Periodicamente, a Diretoria consolida relatórios temáticos com os resultados
dessas avaliações e realiza encontros de retorno e de discussão desses
resultados. Além disso, mensalmente, um boletim voltado para os jovens é
elaborado e distribuído na escola e em suas redes sociais, também com o
intuito de sistematizar conhecimentos e influenciar práticas futuras.

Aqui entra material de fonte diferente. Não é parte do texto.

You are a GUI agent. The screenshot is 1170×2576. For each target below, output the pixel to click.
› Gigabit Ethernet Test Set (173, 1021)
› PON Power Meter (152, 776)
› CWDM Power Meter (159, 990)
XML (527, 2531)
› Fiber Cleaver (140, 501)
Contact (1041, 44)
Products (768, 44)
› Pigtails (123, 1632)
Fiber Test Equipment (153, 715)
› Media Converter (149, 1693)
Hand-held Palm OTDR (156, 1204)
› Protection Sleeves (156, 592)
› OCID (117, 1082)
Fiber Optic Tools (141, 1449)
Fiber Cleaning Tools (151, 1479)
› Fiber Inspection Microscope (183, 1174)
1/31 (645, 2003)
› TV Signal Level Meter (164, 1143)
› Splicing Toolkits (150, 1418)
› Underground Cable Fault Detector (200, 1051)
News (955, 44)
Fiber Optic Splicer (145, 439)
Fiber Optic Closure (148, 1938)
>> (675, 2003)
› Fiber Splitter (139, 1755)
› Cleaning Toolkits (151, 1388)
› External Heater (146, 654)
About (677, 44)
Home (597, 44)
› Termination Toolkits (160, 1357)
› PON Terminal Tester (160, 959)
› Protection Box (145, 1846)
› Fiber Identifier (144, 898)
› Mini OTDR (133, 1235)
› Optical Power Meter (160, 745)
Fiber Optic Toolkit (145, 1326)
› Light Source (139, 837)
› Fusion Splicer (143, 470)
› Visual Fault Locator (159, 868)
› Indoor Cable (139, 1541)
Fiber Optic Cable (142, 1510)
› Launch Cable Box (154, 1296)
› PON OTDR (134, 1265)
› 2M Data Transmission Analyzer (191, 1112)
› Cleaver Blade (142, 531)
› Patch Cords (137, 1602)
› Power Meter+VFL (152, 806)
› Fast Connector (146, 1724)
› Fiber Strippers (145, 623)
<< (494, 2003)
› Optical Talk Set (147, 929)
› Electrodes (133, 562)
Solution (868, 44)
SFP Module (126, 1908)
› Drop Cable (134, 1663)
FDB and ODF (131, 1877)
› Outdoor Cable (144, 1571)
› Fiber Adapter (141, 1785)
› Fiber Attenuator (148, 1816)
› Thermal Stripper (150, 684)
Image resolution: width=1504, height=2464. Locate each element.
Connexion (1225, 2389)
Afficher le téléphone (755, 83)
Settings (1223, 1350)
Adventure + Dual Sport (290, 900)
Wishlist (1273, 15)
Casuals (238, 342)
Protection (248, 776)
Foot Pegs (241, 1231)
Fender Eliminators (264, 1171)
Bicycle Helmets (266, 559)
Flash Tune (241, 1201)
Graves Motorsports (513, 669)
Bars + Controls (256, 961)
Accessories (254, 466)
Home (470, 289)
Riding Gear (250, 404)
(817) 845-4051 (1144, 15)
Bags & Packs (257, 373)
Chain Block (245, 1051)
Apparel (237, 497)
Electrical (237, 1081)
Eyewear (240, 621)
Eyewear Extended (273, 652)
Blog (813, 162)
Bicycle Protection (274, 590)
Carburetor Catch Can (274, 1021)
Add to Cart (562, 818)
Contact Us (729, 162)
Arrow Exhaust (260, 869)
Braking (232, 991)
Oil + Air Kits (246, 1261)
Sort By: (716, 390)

O objetivo desse artigo, contudo, não é dar conta de todos os processos
avaliativos que acontecem cotidianamente na Oi Kabum!. A seguir, nos
debruçamos sobre dois procedimentos de avaliação implementados na escola,
suas questões norteadores e seus usos, com vistas a contribuir com o debate
sobre avaliação em contextos de arte/educação a partir de uma experiência
singular.
Avaliação de processos educativos em arte na Oi Kabum! Belo Horizonte
As práticas avaliativas que nos dispomos a apresentar e discutir aqui são parte
de um grande conjunto de atividades que ocorre semestralmente na Oi Kabum!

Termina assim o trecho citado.